The membrane potential of vascular smooth muscle appears to modulate uptake2 of 3H-isoprenaline.

Segments of the rabbit main pulmonary artery and of its two branches were exposed for 10 min to 50 nmol/l 3H-(+/-)-isoprenaline, and the accumulation of tritium in the tissue was determined; COMT was inhibited in all experiments. 1. The accumulation of the tritium label was sensitive to 3-O-methyl-isoprenaline (OMI), showing that this vascular smooth muscle possesses uptake2. 2. In the presence of 0.01 to 1 mumol/l (-)-noradrenaline, the accumulation of tritium was depressed (in a concentration-dependent manner).

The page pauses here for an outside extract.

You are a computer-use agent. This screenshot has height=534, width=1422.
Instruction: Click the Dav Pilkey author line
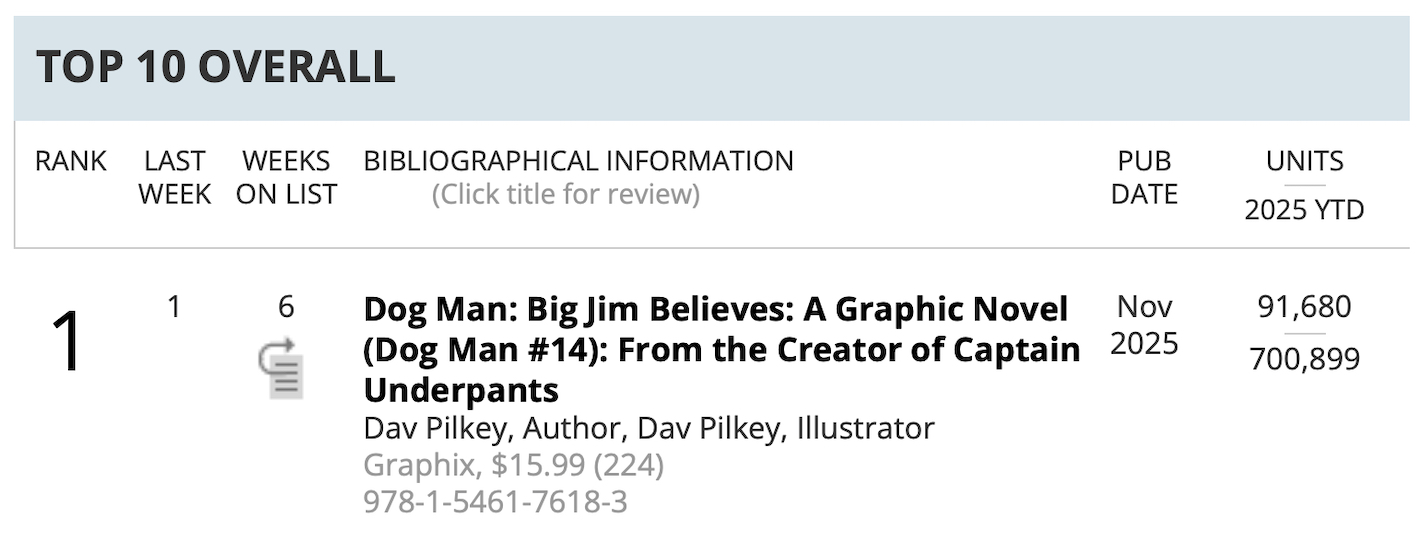[648, 428]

This decline involved the OMI-sensitive accumulation of 3H-isoprenaline. 3. The presence of any one of three selective alpha 1-adrenoceptor antagonists (1 mumol/l prazosin, 1 mumol/l WB4101, 10 mumol/l corynanthine) prevented the effect of 1 mumol/l (-)-noradrenaline on the accumulation of tritium. However, in the absence of (-)-noradrenaline, the three antagonists failed to affect the accumulation of tritium. 4. 10 mumol/l nicorandil caused the accumulation of tritium to increase. 5. As stimulation of alpha 1-adrenoceptors is known to result in depolarization, and as nicorandil is known to hyperpolarize this smooth muscle, it is concluded that the resting membrane potential modulates uptake2.